Romanian-German agricultural scientist

Karl Fritz Lauer (11 April 1938 – 5 June 2018) was a Romanian-German agricultural scientist in phytopathology and herbology.

== Biography ==
Lauer was born son of a German teacher and vice-notary in Banat, his older brother was the journalist Heinrich Lauer. Lauer started school in Vienna in 1944 during the family's flight from the ravages of war. After the war he returned to Banat and attended elementary school, then a middle school for the food industry and evening Lyceum in Timișoara where he took the final exams.

He then studied at the Agricultural University of Timișoara and qualified with a diploma in Agricultural Engineering (1965) and a doctorate of agriculture under Anghel (1974). He later worked for the Land Registry in Timișoara, completed his military service in Ploiești and worked at the Agricultural Experimental Station Lovrin.

After relocation to West Germany in 1981. He first worked as a scientist at the Botanical Institute of the University of Regensburg before taking over the management of the scientific field research for southern Germany for Rhône-Poulenc from 1983 to 1995.

In 1991, Lauer was appointed Honorary Professor for Plant Protection at the Agricultural University of Banat in Timișoara, and he also taught this subject at the Technical University of Munich in Freising.

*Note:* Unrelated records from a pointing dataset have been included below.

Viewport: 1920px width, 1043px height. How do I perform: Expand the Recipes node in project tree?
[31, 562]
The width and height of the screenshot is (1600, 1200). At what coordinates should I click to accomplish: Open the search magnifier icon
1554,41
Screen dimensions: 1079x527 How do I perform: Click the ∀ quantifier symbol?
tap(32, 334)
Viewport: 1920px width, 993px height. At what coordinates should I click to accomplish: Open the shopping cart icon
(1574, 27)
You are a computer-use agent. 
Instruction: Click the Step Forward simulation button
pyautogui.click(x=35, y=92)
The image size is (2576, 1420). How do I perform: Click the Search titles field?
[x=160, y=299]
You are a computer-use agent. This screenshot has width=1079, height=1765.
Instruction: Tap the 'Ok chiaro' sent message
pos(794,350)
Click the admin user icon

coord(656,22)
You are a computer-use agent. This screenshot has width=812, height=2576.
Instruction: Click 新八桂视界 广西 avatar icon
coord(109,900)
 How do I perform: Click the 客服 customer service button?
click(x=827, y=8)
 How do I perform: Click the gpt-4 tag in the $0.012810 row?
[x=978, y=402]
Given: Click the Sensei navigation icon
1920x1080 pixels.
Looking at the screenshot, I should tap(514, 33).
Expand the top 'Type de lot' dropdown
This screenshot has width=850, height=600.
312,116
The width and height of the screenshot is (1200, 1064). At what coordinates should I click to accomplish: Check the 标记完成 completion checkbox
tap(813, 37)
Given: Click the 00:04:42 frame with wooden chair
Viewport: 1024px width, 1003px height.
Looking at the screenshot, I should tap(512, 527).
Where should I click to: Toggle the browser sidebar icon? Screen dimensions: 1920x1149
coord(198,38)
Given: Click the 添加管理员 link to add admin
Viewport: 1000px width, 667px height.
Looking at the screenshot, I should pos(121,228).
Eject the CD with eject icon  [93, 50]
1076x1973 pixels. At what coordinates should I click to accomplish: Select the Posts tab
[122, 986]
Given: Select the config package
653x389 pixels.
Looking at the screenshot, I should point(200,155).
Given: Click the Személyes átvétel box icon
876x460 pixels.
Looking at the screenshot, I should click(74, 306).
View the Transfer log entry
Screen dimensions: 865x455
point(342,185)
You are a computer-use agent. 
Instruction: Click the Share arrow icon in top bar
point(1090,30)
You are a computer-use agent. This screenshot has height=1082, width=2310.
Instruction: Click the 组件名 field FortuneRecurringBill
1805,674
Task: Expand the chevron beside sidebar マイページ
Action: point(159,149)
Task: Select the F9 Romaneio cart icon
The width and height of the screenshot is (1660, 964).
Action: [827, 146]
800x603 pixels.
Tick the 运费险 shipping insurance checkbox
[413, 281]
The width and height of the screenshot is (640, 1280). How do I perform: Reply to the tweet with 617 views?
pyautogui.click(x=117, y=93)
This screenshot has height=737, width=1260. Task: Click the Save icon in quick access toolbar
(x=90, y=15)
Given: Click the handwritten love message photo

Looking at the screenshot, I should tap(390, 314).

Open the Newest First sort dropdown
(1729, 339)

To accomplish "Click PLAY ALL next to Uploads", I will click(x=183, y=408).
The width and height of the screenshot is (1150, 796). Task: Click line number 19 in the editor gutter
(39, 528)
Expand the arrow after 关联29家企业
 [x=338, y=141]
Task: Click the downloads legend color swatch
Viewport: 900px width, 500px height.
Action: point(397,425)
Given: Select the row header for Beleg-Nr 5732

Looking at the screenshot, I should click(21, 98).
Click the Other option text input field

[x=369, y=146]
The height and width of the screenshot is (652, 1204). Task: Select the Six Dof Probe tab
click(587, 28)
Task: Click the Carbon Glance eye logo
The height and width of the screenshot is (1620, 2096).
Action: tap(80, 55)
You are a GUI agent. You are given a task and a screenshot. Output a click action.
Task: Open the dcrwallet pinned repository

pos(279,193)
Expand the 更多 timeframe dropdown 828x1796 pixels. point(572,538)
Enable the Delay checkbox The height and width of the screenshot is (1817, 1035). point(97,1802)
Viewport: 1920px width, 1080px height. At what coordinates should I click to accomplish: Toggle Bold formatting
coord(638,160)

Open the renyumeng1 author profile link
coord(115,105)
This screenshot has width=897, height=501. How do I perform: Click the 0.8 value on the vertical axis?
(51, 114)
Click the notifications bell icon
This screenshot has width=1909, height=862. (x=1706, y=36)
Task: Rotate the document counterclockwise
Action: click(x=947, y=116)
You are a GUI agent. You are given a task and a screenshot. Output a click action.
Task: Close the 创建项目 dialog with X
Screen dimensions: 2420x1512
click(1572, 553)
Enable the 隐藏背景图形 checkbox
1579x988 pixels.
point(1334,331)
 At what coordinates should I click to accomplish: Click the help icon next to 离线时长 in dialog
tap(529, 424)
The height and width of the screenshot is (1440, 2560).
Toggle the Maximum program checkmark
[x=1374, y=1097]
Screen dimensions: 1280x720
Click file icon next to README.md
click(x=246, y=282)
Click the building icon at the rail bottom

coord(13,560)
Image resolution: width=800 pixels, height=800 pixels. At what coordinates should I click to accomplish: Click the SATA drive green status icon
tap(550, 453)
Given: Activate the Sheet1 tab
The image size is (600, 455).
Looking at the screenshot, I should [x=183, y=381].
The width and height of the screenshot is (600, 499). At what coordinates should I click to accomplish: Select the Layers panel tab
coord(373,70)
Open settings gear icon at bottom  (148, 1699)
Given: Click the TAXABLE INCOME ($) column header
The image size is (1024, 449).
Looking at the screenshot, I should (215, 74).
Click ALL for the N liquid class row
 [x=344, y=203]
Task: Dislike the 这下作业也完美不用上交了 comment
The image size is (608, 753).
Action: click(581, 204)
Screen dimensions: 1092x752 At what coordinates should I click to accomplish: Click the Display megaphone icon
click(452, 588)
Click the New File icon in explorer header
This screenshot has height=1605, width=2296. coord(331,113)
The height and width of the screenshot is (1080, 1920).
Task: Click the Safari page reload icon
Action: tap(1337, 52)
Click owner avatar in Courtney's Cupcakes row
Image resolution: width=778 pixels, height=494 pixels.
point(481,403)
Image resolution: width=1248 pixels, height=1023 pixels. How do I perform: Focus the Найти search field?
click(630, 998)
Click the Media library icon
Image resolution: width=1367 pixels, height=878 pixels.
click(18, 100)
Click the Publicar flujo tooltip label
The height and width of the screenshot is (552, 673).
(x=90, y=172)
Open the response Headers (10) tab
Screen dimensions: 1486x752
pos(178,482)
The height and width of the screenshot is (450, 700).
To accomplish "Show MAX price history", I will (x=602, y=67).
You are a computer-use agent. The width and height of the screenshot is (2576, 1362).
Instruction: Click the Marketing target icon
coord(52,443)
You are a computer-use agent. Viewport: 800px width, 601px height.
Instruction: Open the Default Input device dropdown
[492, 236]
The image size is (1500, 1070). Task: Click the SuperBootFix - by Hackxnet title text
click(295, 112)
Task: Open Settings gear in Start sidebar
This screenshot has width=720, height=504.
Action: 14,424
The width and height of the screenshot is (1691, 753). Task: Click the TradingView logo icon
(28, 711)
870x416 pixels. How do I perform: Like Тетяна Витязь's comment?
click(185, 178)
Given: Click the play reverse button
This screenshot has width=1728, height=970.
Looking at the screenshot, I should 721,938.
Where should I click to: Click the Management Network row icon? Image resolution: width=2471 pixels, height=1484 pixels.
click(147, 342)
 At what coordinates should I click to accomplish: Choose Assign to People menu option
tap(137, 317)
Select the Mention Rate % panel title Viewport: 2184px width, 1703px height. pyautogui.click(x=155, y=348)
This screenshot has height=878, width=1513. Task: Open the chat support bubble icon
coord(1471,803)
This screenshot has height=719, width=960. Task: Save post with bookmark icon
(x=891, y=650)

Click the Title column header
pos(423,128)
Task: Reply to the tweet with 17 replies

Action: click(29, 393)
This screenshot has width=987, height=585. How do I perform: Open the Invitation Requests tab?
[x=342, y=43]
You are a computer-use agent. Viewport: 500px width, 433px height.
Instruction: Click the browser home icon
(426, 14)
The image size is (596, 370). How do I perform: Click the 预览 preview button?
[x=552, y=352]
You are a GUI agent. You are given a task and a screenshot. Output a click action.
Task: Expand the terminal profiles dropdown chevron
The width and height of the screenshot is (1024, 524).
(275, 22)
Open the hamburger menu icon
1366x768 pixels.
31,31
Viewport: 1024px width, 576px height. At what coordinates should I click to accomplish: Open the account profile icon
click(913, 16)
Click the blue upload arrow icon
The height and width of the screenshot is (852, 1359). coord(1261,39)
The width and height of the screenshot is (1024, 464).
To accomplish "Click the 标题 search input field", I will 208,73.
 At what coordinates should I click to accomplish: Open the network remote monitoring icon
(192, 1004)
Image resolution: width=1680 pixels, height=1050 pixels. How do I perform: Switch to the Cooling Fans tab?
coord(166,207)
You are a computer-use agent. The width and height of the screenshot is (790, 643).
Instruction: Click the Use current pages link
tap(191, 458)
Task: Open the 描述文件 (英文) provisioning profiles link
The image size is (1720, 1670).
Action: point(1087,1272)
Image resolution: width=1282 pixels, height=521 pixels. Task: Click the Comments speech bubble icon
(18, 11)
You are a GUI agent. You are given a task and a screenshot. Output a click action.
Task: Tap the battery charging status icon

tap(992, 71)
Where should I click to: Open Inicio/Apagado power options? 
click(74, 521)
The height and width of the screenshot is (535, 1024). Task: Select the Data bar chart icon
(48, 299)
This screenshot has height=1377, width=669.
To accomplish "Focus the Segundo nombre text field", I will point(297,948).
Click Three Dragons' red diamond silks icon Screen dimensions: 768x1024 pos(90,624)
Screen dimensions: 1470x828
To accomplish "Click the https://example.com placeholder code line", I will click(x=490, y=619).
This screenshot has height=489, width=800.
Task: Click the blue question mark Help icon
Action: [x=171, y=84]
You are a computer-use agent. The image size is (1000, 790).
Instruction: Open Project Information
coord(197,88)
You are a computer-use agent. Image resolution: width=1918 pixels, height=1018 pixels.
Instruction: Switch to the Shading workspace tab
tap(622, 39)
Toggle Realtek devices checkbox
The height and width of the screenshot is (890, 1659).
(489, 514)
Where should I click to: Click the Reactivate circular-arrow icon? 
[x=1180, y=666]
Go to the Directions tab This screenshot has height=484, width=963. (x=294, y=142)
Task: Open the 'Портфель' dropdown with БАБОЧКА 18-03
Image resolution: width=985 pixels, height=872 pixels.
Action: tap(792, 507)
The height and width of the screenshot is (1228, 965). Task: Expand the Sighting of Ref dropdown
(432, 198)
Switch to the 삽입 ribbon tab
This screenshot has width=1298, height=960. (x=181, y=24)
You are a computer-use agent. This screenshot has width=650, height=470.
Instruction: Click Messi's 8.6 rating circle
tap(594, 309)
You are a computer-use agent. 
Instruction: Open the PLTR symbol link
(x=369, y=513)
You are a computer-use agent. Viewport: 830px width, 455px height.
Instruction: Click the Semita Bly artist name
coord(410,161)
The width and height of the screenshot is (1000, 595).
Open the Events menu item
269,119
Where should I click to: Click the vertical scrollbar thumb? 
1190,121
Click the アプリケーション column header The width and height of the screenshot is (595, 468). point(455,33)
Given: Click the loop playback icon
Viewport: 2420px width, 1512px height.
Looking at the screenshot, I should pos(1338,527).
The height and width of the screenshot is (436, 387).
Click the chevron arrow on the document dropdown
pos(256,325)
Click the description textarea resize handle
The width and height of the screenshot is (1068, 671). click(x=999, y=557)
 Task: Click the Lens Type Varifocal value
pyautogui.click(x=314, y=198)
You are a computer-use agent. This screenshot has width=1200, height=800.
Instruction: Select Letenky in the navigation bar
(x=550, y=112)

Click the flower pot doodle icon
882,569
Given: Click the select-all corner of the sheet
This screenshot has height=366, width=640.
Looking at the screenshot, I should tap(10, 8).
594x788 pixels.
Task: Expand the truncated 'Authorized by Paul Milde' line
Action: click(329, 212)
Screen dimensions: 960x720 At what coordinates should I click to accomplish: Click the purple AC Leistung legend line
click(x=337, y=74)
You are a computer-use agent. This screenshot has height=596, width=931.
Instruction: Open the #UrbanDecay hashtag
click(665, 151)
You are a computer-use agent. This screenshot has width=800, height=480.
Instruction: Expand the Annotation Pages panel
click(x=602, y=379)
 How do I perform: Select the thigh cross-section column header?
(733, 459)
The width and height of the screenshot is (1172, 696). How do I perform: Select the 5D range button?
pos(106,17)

From 1996 on, he was a lecturer in Herbology at the Fachhochschule Weihenstephan and supervised Ph.D. students at Timișoara Agricultural University during their research and preparation of their dissertations, himself receiving an honorary doctorate.

Together with Păun Otiman he was an initiator of the re-opening in 2007 of the Vojteg Agricultural School, and served on its advisory board until his death. Also with the University Rectors Alexandru Moisuc (2004–2012), Paul Pirsan (2012–2016) and Cosmin Alin Popescu (since February 2016), he maintained intense relationships to build international contacts. In the European research project Biofector he was especially in the field experiments an important team member.

Lauer was married and lived with his wife in Leonberg; they had two children.

== Publications (selection) ==
- Lauer published 3 textbooks, wrote 40 documentaries on Plant Protection Agents and published more than 130 scientific treatises.
- in 1991 he was appointed Honorary Professor for Plant Protection at the Agricultural Science University of Timișoara
- in 1991 he also received an Honorary Doctorate as honoris causa of the University of Agricultural Science in Timișoara
- in 2002 he was awarded an Honorary Membership of the Academy of Agricultural Science in Bucharest
- in 2004 he received the Romanian Order of Merit as Commander

== Literature ==
- Ruxandra Ciofu (Coordinator), Nistor Stan, Victor Popescu, Pelaghia Chilom, Silviu Apahidean, Arsenie Horgos, Viorel Berar, Karl Fritz Lauer, Nicolae Atanasiu: Tratat de Legumicultura. Editura Ceres, Bucuresti 2003.
- Landwirtschaftliche Universität des Banat: Bericht 60 Jahre Agraruniversität in Temeschburg/Timișoara 2005.
- Anton Peter Petri: Biographisches Lexikon des Banater Deutschtums. Marquartstein 1992. (Karl Fritz Lauer; Seite 1004).
- Manfred G. Raupp (Hrsg.): Aktualne probleme ochrana rastlin. Sympozium Stary Smokovec (Tschechoslowakei) 1990.